JAKARTA – Sebagai bagian dari upaya menguatkan daya saing hasil di negeri dalam berada dalam tantangan global, pemerintahan Indonesia memfokuskan pada Standar Nasional Indonesia (SNI). PT Pupuk Kalimantan Timur (Pupuk Kaltim/PKT), kembali memperlihatkan dedikasinya pada mencapai keunggulan standar dengan meraih SNI Award 2024, sebuah penghargaan bergengsi yang dimaksud menegaskan komitmen mereka itu terhadap pembaharuan juga keberlanjutan.
Dalam di malam hari penghargaan bertema “Standardisasi untuk Transformasi Kondisi Keuangan yang tersebut Berkelanjutan”, Pupuk Kaltim mendapatkan predikat Platinum. Ajang ini diselenggarakan oleh Badan Standardisasi Nasional (BSN) di rangkaian Periode Mutu Nasional (BMN).

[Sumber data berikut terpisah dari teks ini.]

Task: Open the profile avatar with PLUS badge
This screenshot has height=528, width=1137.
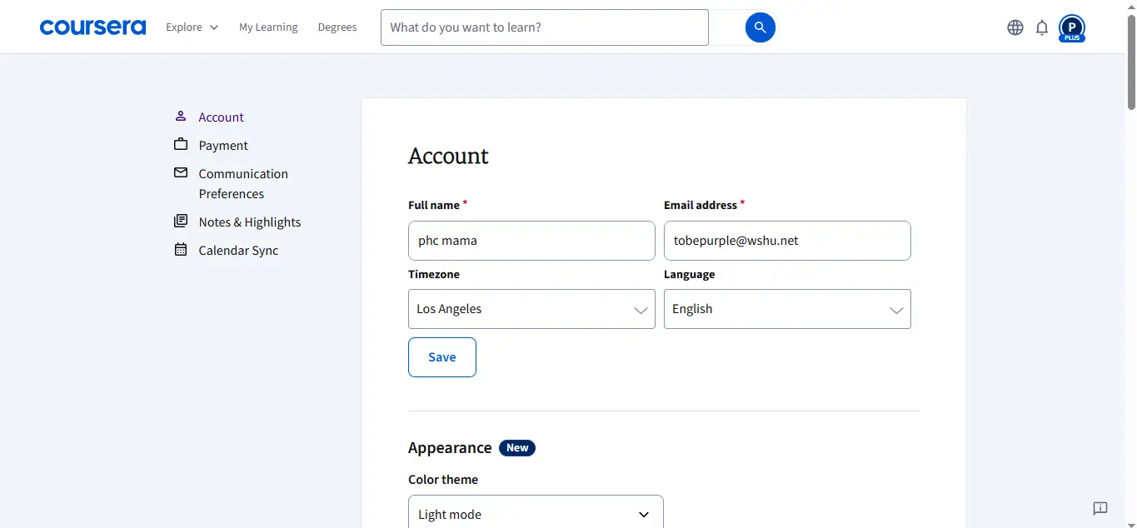Action: coord(1072,28)
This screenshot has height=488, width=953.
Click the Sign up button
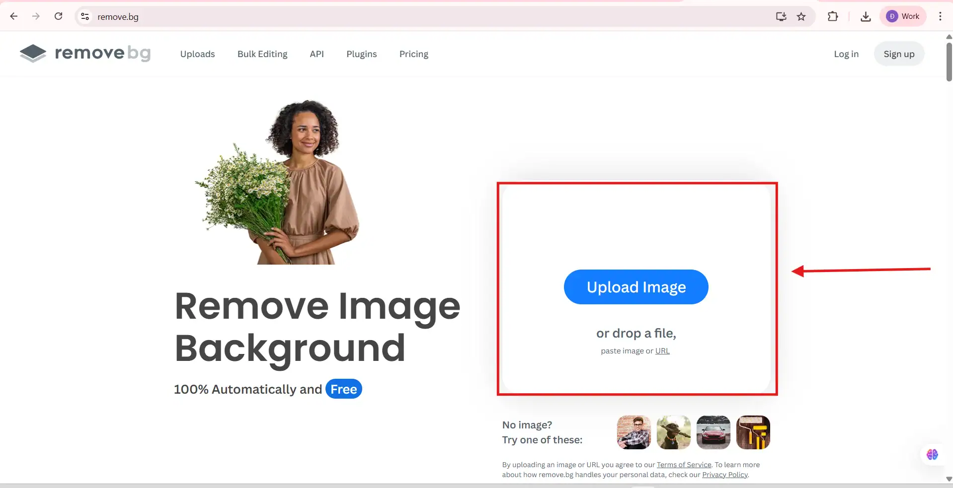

“Terima kasih melawan seluruh dedikasi insan Pupuk Kaltim sehingga berhasil mempertahankan predikat Platinum. Ini adalah adalah hasil kerja keras kita semua, dan juga telah sepatutnya kita bangga berhadapan dengan pencapaian ini. Pelaksanaan SNI tidak semata-mata menjadi standar di operasional, tetapi telah terjadi menjadi budaya yang dimaksud mengupayakan kami untuk terus unggul. Hal ini sejalan dengan misi kami memberikan partisipasi terbaik bagi sektor pertanian dan juga petrokimia, sekaligus menggalang perubahan fundamental perekonomian Indonesia yang dimaksud keberlanjutan,” ujar Direktur Utama Pupuk Kaltim, Budi Wahju Soesilo pada acara SNI Award 2024, ditulis hari terakhir pekan (22/11/2024).

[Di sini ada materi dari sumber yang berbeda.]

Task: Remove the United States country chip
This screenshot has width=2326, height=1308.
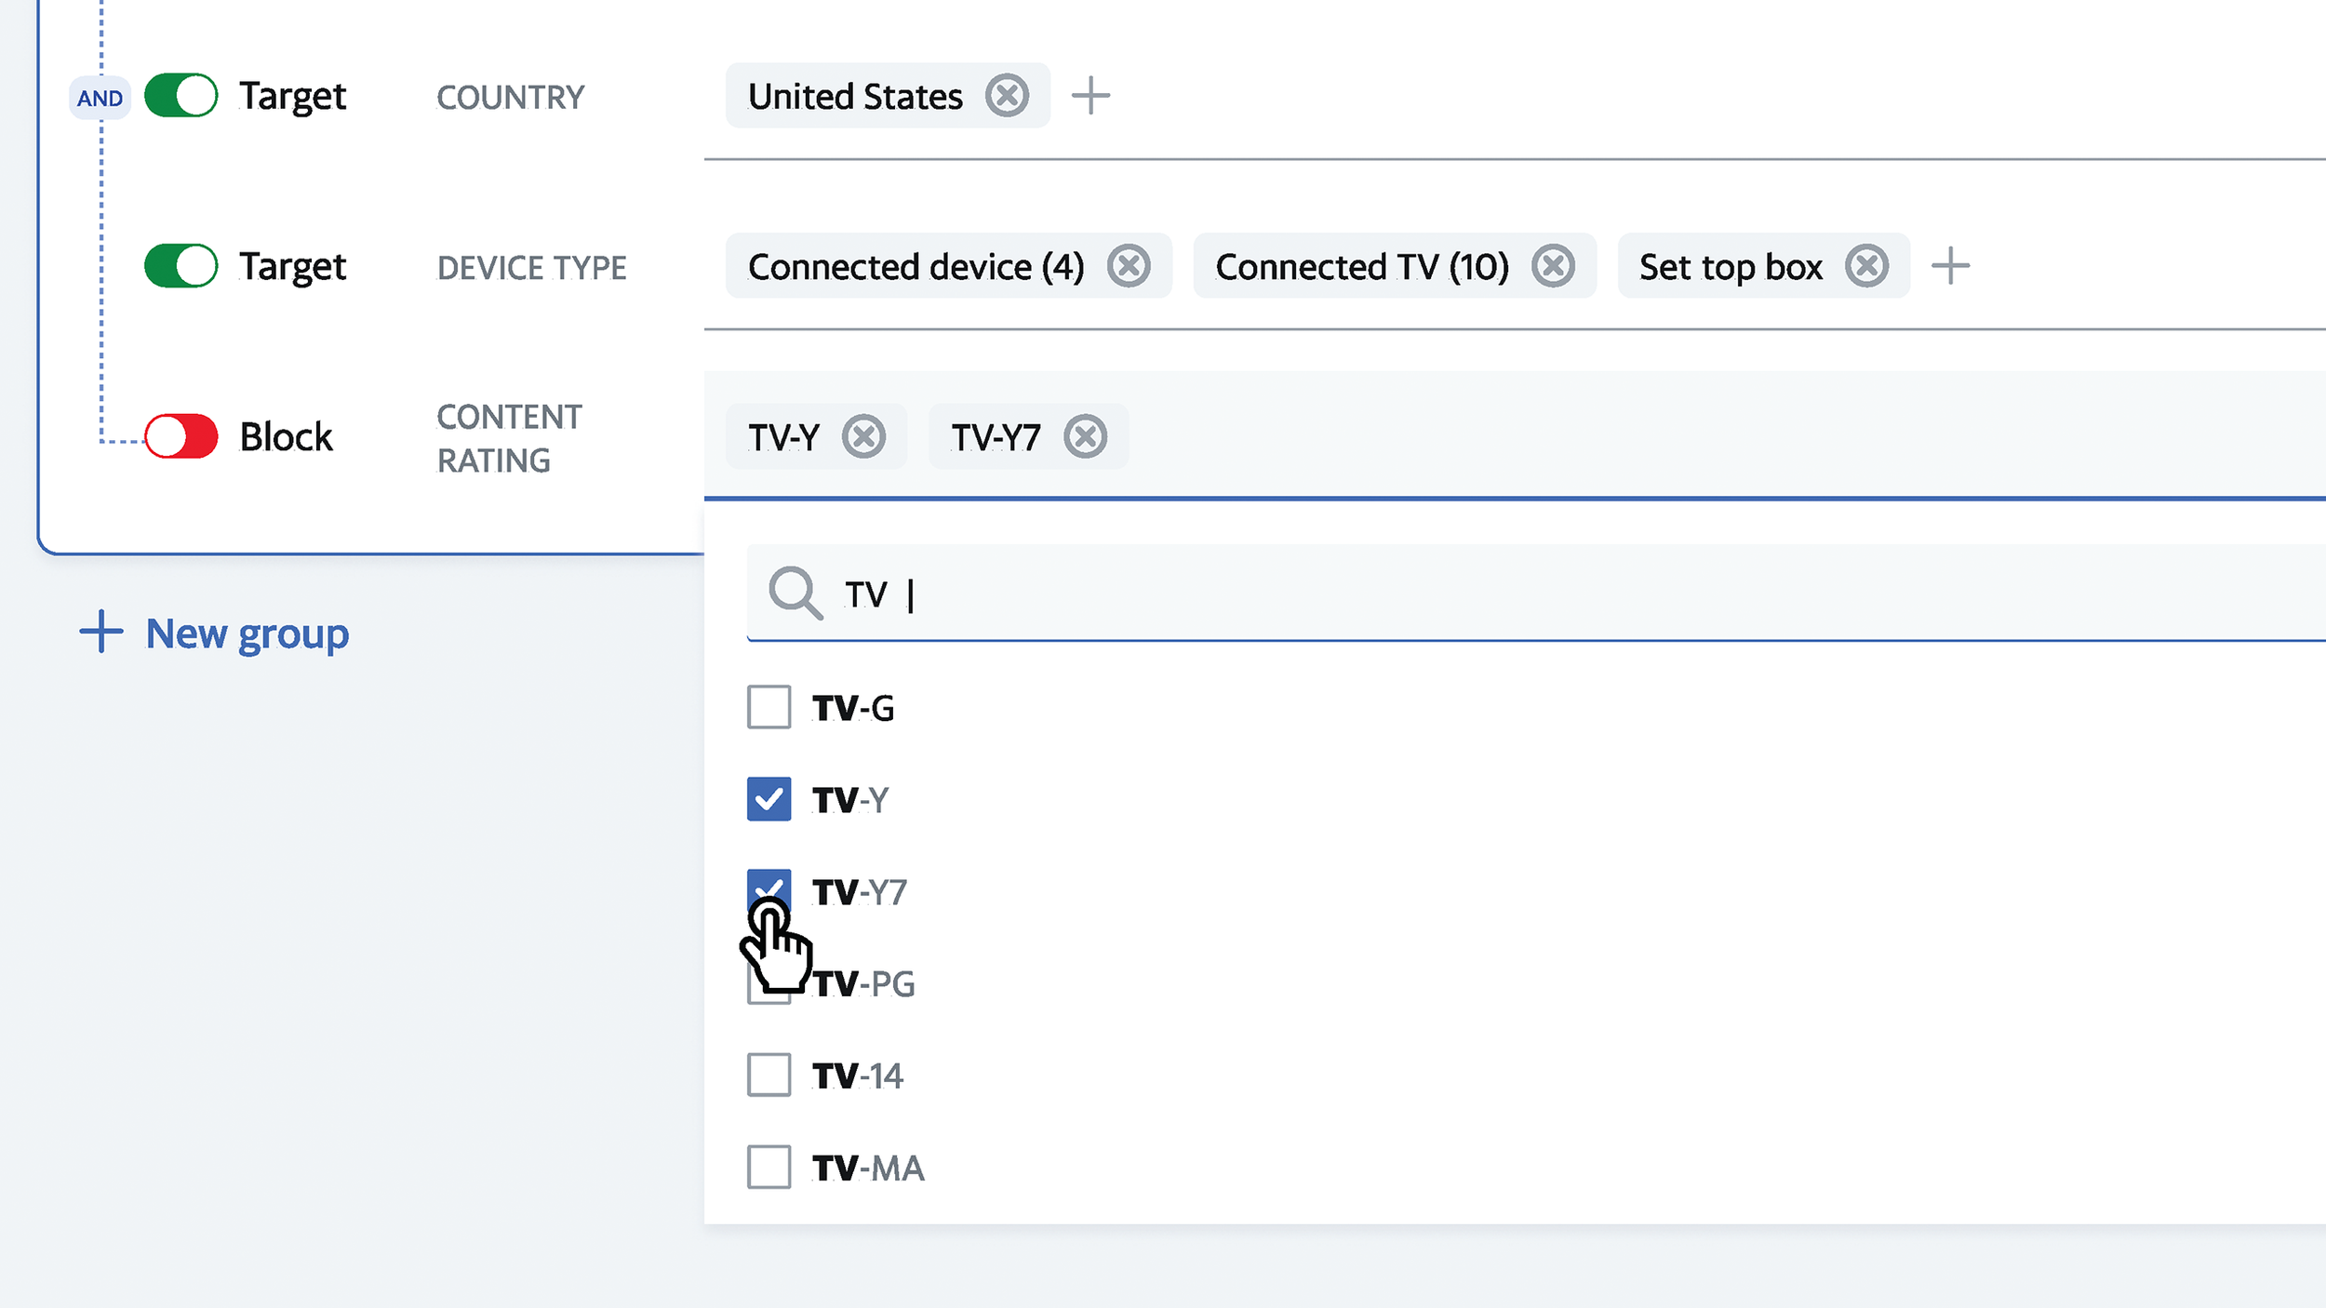Action: [1007, 96]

Sebagai pemain utama pada lapangan usaha pupuk, Pupuk Kaltim terus menguatkan komitmen pada keberlanjutan melalui berbagai inisiatif Environmental, Social, and Governance (ESG). Korporasi ini terlibat melakukan konservasi lingkungan, seperti rehabilitasi hutan mangrove juga konservasi terumbu karang, juga bertransisi menggunakan sumber energi terbarukan untuk aktivitas operasional kantor. Revamping pabrik juga menjadi langkah strategis untuk meningkatkan efisiensi energi serta menurunkan jejak karbon.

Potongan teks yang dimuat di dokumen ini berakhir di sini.